§ PROMPT: Within the records below, find each line that holds the string "screenshot", then copy it.

§ RECORD EXTRACTS:
┏━━

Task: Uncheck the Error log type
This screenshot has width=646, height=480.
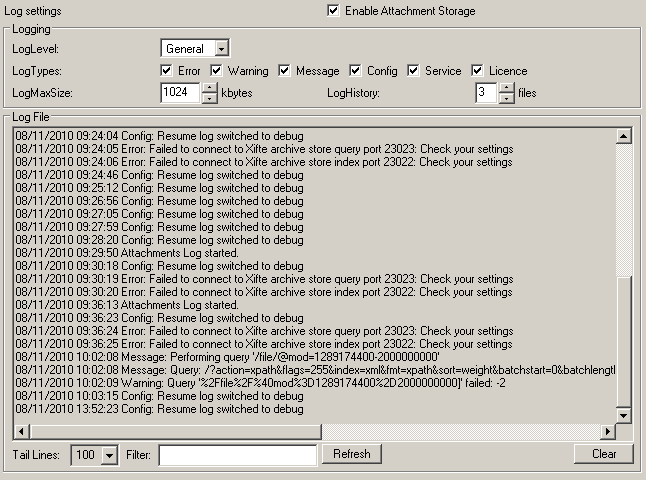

┗━━
┏━━

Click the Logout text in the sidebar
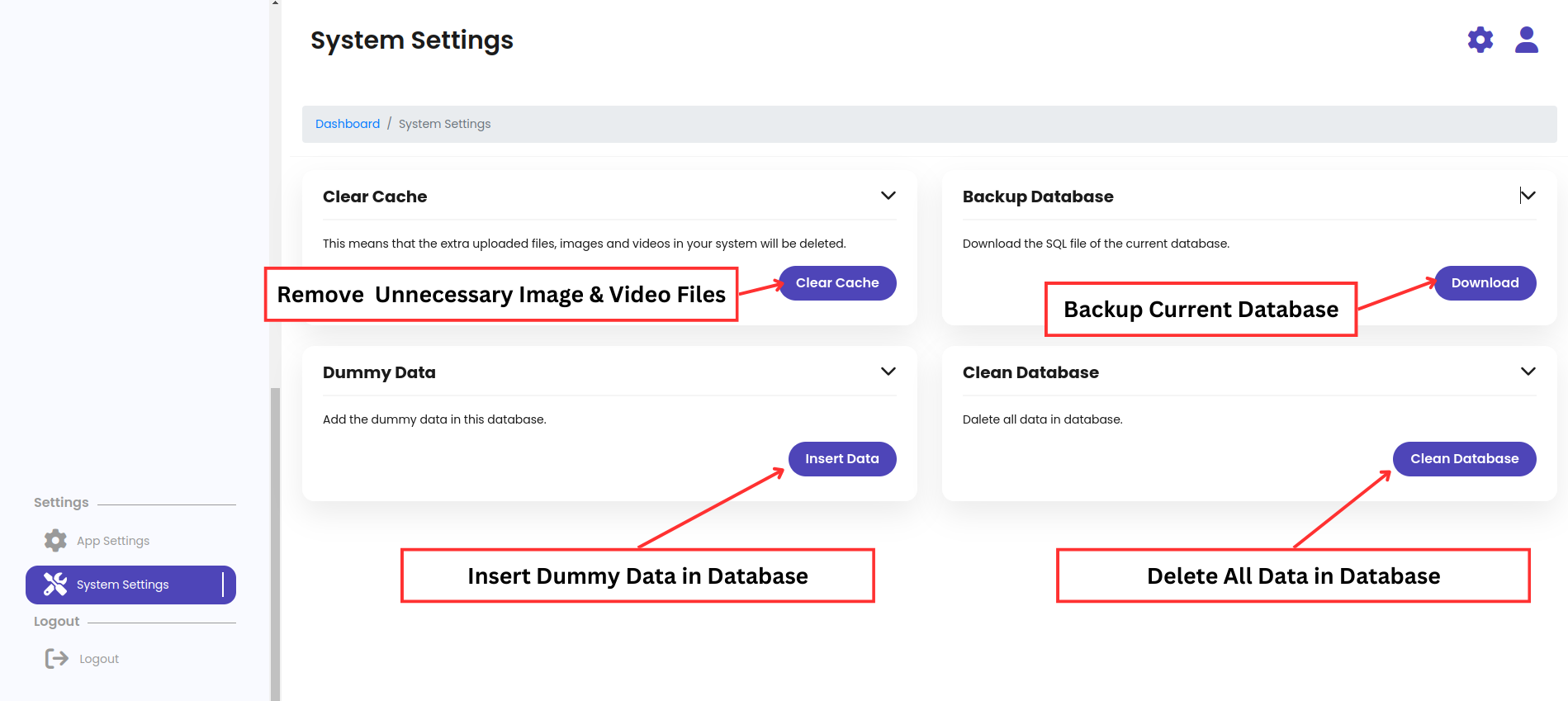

┗━━
┏━━

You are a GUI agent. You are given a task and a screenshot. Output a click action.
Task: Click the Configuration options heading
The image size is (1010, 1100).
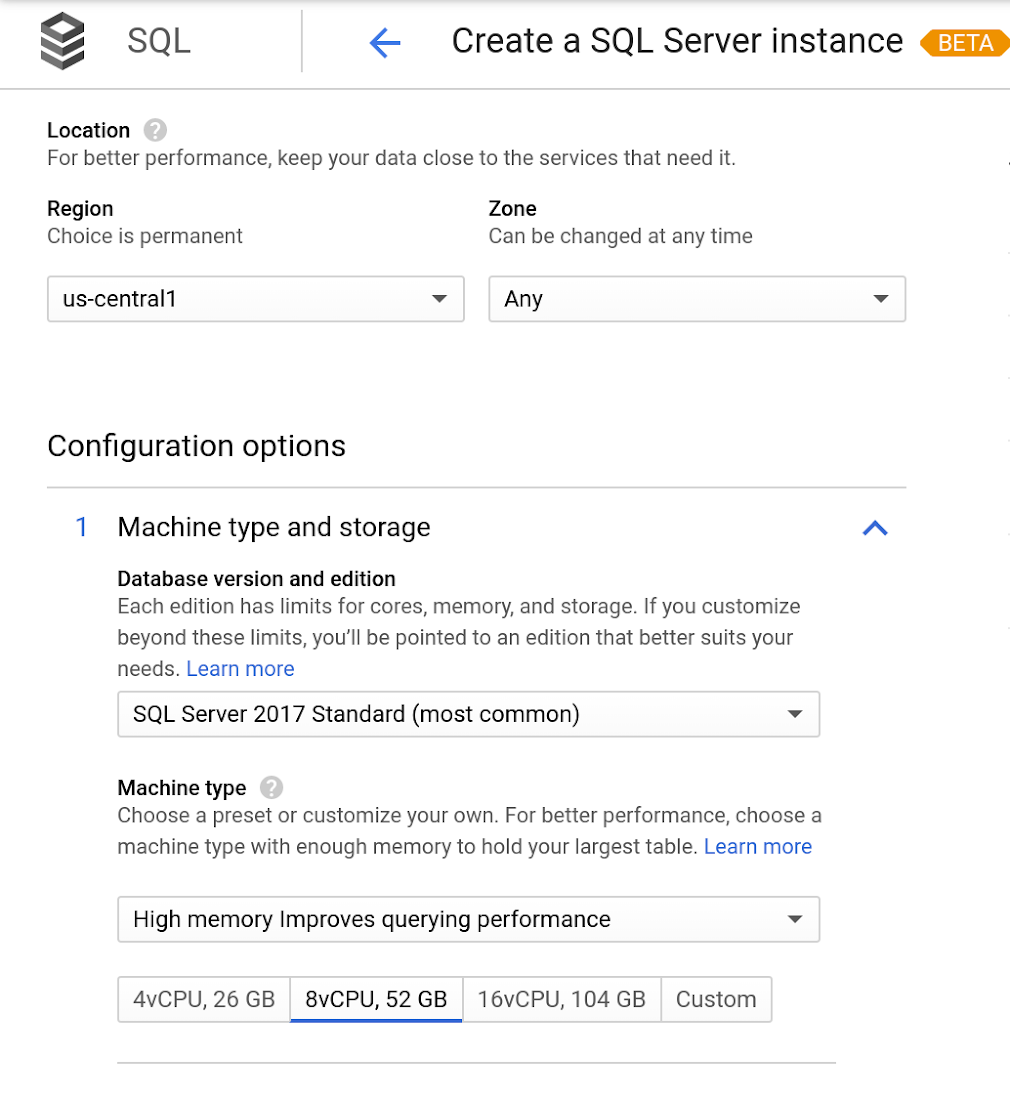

┗━━

§ TASK RESULT:
This screenshot has width=646, height=480.
You are a GUI agent. You are given a task and a screenshot. Output a click action.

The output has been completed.